------ Exercise data
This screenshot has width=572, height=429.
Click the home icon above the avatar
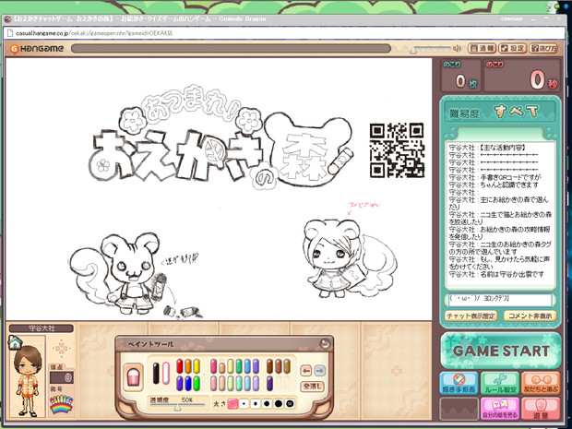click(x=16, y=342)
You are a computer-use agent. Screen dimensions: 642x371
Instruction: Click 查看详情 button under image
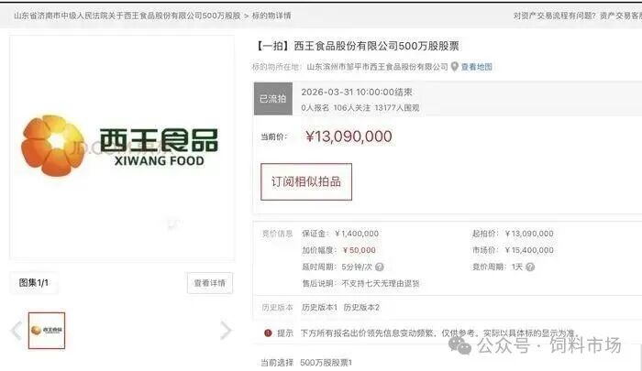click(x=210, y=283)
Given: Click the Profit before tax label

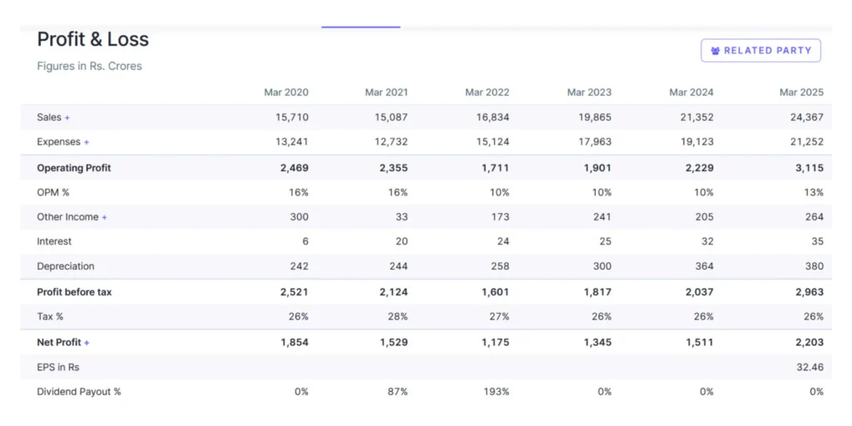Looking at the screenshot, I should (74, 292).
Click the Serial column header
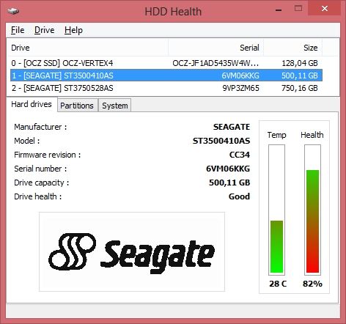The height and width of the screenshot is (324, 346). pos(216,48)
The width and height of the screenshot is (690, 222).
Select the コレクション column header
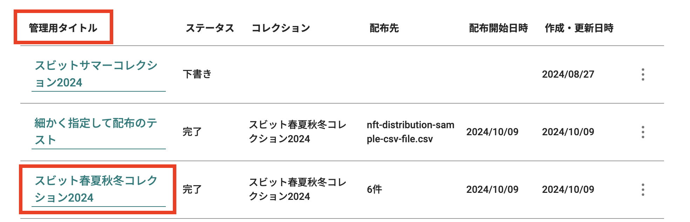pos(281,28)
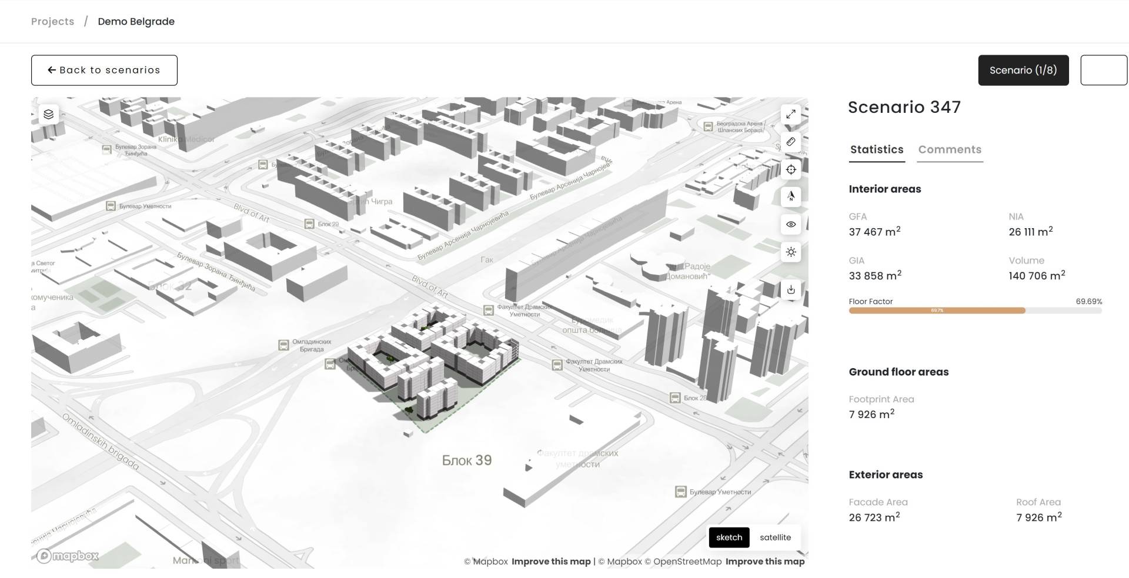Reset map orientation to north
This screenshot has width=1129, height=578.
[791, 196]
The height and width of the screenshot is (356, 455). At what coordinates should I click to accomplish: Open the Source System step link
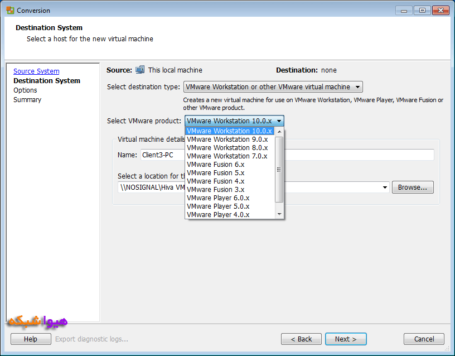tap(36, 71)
------------
Write out, word for word, only the lines from the one containing "You are a computer-use" to the end of the data above; the pictures stay out.

> Answer to the exercise
You are a computer-use agent. Screen dimensions: 642x371
Instruction: Click 查看详情 button under image
click(x=210, y=283)
Given: Click the Profit before tax label

Looking at the screenshot, I should (74, 292).
Click the Serial column header
The height and width of the screenshot is (324, 346). pos(216,48)
The width and height of the screenshot is (690, 222).
Select the コレクション column header
pos(281,28)
Reset map orientation to north
This screenshot has width=1129, height=578.
[791, 196]
The height and width of the screenshot is (356, 455). At what coordinates should I click to accomplish: Open the Source System step link
tap(36, 71)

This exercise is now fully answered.